The ability to accurately quantify antigen-specific responses has become integral to the study of infectious diseases, vaccine responses, autoimmunity and allergy . While a variety of techniques exist to detect T cells that recognize specific epitopes and to analyse the effects of antigen-induced activation on T cell phenotype, many of these methods require sophisticated equipment and significant expertise to perform. An alternative strategy has been the measurement of cytokines produced by antigen-activated T cells, in particular IFNγ, which has been demonstrated to correlate with functional immunity in a range of clinical settings [22, 23].
ELISpot assays have become the standard method to quantify IFNγ production in many laboratories because they are easy to perform, do not require investment in expensive equipment (e.g. flow cytometers) and are sensitive for the detection of even low numbers of antigen-specific cells . However, ELISpot assays have several important limitations: relatively large volumes of blood are required to obtain sufficient PBMCs for analysis; the process of extracting and purifying PBMCs may cause their activation and alter their phenotype [19, 20]; assays cannot be re-run unless stored samples of cells are available.
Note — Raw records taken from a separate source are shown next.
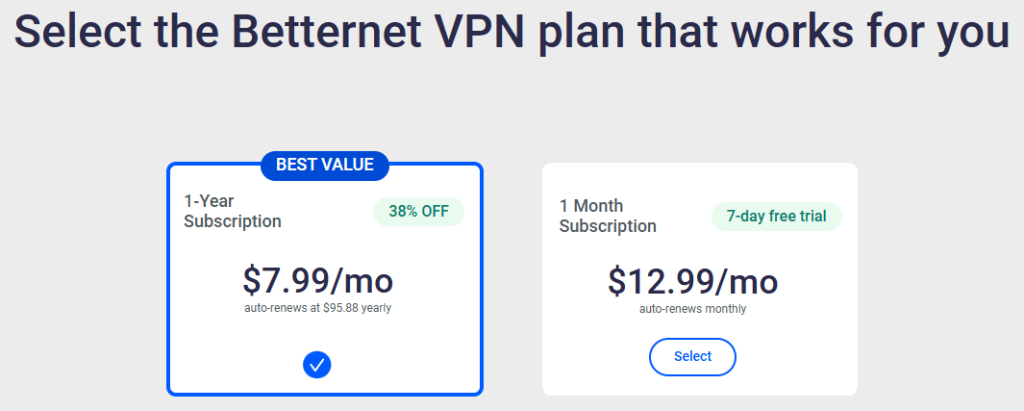Click the auto-renews monthly note
The height and width of the screenshot is (411, 1024).
click(x=692, y=309)
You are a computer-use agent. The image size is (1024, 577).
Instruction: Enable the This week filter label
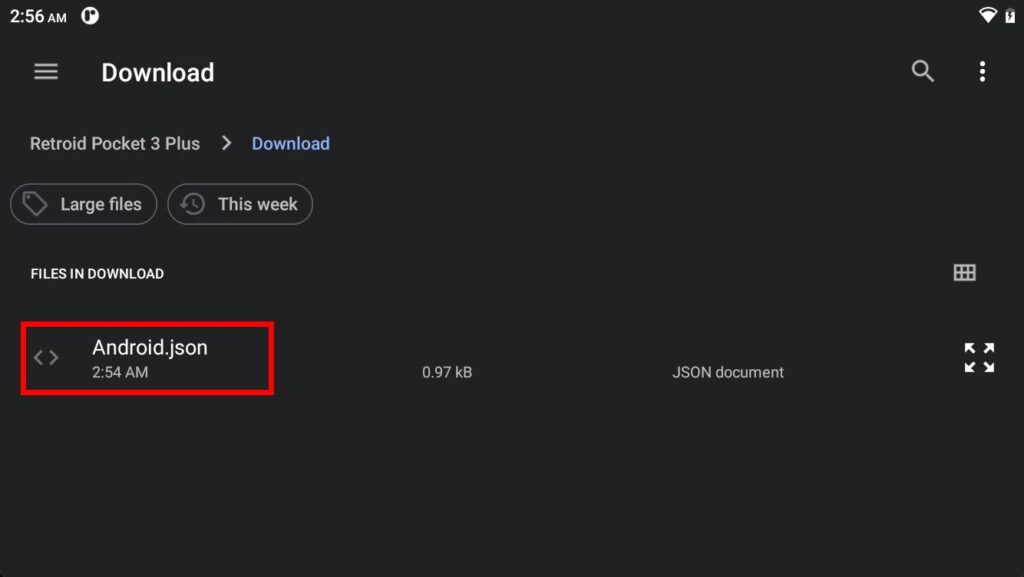point(257,204)
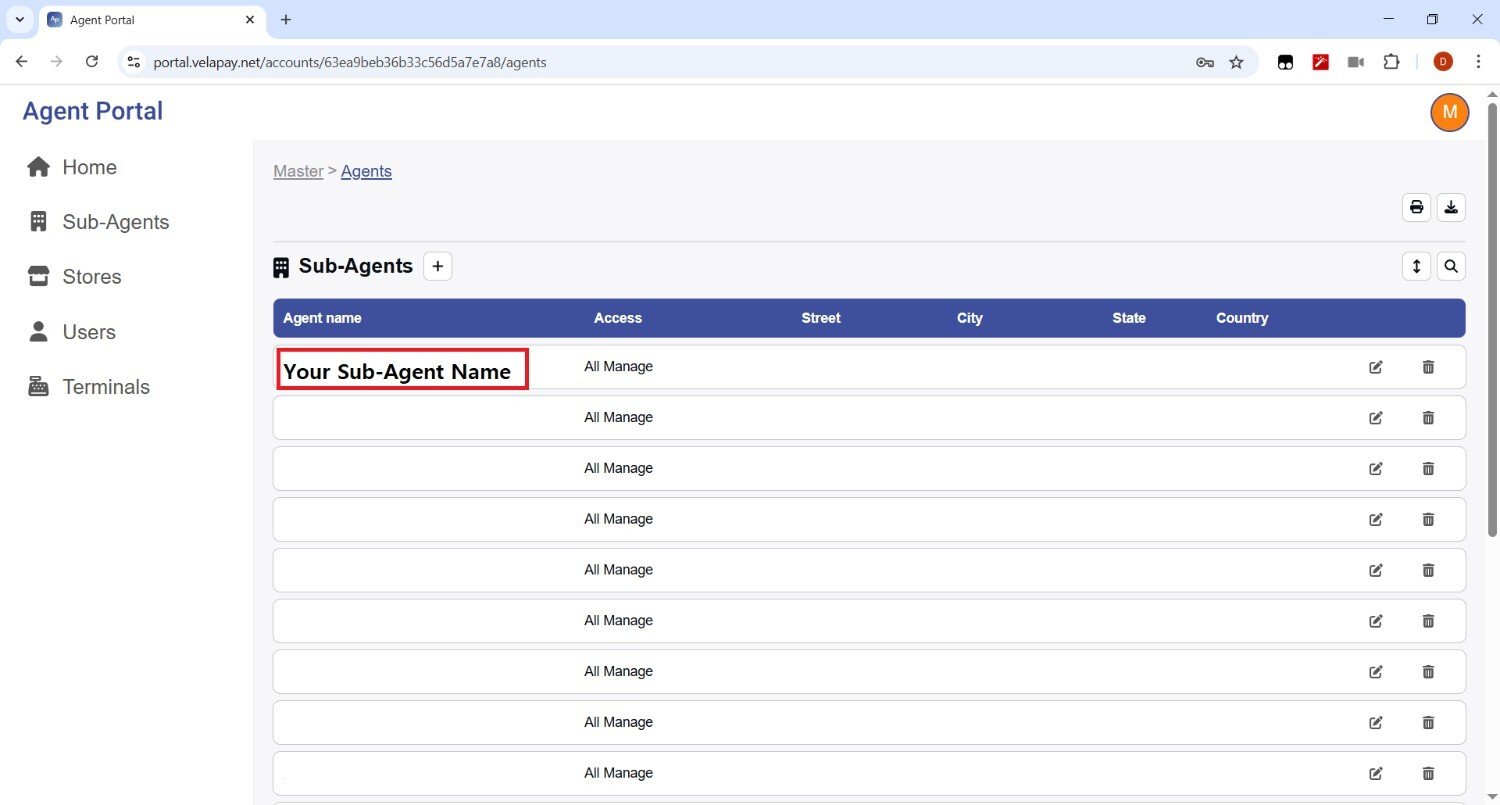This screenshot has height=805, width=1500.
Task: Open the orange M user avatar menu
Action: [x=1449, y=112]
Due to the high burden of infectious diseases in the developing world, much of the research into T-cell responses to pathogens is focussed on areas where there are limited resources for the extraction and purification of PBMCs and where sample volumes may be restricted by patient age or co-morbidity. In these settings an assay that requires only small volumes of blood and which retains sensitivity despite delays in processing would provide significant benefits. In this study we have described a method to assess antigen-specific T cell responses ex vivo by measuring the up-regulation of MIG and IP10 gene transcription in mononuclear cells, in response to IFNγ released by activated T cells (Figure 1). We analysed responses to both chemokines as a means of internally validating our results and as expected the correlation between MIG and IP10 induction was high. Interestingly, the induction of IP-10 appears to be a more sensitive marker in the presence of low numbers of antigen-specific T cells, possibly reflecting activation of IP-10 gene transcription by cytokines other than IFNγ (Figure 2) .
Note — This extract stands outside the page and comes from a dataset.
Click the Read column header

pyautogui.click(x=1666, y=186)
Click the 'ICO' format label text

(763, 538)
In contrast with previous studies that have evaluated antigen-specific responses through changes in T-cell cytokines, we have found the monokine assay to have several advantages. The biological amplification of the IFNγ signal in monocytes means that co-stimulatory antibodies are not required ; responses remain stable despite delays in processing (Figure 4), or where samples sizes are small (Figure 5) and sensitivity equivalent to ELISpot is achievable . Furthermore, by enabling the measurements to be made on whole blood, preparation time is reduced and results may be more representative of the response in vivo [28, 29] (Figure 8).
As the assessment of antigen-specific responses in the monokine assay is indirect, one limitation of the assay is its inability to distinguish between a small number of highly activated T cells and a larger number of less activated T cells producing the same amount of IFNγ. Although this necessarily reduces the strength of the relationship between monokine and ELISpot assay results, overall the correlation between these assays is good and significantly, non-responders are clearly identified (Figure 6). Additional benefits of the monkine assay are that by measuring the effects of IFNγ on target cells, rather than the production of IFNγ alone, the monokine assay provides some confirmation of the downstream functionality of the T-cell response and once RNA has been extracted and reverse transcribed, samples can be stored indefinitely.